Power? Quad A57s @ 1.9ghz hits the 7 watt mark. You want performance you pay for it in power. At the end of the day the ISA doesn't actually change any of that.
Die size? Sure, but "high end" ARM chips are still pathetic 512kb or 1mb L2 caches with no L3. Pretty much the same as above - you want performance, you pay for it in transistors. ISA doesn't change the end result much.
If you want a real fight of ARM vs. X86 just look at the server market where ARM has attempted to challenge Intel. But Xeons have not just better overall performance, but also better performance/watt.
It's all about who can make the best transistor, not which ISA is the most elegant or simplest or any of that. Those days are long, long gone. The complexity cost of legacy or "bloated" instructions/features is such an insignificant amount of the total transistors it just doesn't matter to perf or power.

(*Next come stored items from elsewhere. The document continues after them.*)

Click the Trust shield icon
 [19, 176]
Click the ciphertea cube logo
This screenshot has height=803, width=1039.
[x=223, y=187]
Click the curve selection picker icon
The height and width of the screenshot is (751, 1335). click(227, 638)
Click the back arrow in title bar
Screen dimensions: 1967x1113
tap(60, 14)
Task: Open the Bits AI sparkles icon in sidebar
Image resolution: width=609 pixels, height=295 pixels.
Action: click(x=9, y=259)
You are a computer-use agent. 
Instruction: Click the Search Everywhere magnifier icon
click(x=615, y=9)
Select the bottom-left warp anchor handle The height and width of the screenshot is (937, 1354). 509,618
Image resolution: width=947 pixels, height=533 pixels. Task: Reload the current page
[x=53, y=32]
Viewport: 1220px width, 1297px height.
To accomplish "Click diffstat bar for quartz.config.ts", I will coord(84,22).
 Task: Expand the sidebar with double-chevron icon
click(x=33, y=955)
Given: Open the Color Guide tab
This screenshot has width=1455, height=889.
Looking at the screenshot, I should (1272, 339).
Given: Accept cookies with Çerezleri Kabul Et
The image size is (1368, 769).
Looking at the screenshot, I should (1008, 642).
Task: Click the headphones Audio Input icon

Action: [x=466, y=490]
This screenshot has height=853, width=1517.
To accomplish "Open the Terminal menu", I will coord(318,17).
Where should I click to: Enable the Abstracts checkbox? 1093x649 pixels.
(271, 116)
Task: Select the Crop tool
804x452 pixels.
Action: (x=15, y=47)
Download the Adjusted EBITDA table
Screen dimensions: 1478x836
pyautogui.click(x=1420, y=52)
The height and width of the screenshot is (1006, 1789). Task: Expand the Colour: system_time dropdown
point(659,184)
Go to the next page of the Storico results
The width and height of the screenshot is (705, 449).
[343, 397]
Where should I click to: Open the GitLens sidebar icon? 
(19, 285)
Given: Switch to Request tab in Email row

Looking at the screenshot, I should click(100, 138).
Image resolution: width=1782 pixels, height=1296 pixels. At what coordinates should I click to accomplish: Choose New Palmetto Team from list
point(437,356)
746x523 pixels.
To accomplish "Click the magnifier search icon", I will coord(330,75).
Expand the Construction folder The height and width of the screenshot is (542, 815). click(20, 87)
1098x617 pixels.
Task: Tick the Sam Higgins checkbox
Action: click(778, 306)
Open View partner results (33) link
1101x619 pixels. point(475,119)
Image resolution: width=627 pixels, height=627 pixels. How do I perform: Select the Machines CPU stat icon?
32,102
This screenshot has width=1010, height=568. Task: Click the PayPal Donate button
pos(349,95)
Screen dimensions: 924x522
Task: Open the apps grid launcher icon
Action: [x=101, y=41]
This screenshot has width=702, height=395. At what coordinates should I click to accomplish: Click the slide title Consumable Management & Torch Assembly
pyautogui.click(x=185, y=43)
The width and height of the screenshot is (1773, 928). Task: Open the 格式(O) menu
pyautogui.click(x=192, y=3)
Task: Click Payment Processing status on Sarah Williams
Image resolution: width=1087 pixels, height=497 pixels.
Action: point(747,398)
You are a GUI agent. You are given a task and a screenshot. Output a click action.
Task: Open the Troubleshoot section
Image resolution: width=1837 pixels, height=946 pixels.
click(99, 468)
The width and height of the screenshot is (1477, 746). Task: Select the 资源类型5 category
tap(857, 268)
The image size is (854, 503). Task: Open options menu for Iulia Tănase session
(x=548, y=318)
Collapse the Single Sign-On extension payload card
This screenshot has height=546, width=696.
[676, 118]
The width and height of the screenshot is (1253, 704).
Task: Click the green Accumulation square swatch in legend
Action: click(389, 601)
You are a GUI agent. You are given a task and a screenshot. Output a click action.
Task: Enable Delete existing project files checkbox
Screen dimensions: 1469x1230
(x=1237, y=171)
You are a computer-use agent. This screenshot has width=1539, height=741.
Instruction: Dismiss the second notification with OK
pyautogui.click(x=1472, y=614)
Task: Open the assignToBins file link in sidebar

I don’t know the exact numbers off the top of my head, but Apple‘s A-series chips have a lot of cache, something around 8MB in the last generations iirc.
The A11 is only 88mm², with 8MB of cache, compared to the Skylake quad-core i7 CPUs with 122mm² and the same amount of cache (using Intel's 14nm process).
The Snapdragon 820 (Samsung 14nm process) also clocked in at 144mm² with only 1.5 MB of cache. Apple's chips aren't the only large ARM chips.
Consumes much less what than x86?
Power? Quad A57s @ 1.9ghz hits the 7 watt mark. You want performance you pay for it in power. At the end of the day the ISA doesn't actually change any of that.
Die size? Sure, but "high end" ARM chips are still pathetic 512kb or 1mb L2 caches with no L3. Pretty much the same as above - you want performance, you pay for it in transistors. ISA doesn't change the end result much.
If you want a real fight of ARM vs. X86 just look at the server market where ARM has attempted to challenge Intel. But Xeons have not just better overall performance, but also better performance/watt.
It's all about who can make the best transistor, not which ISA is the most elegant or simplest or any of that. Those days are long, long gone. The complexity cost of legacy or "bloated" instructions/features is such an insignificant amount of the total transistors it just doesn't matter to perf or power.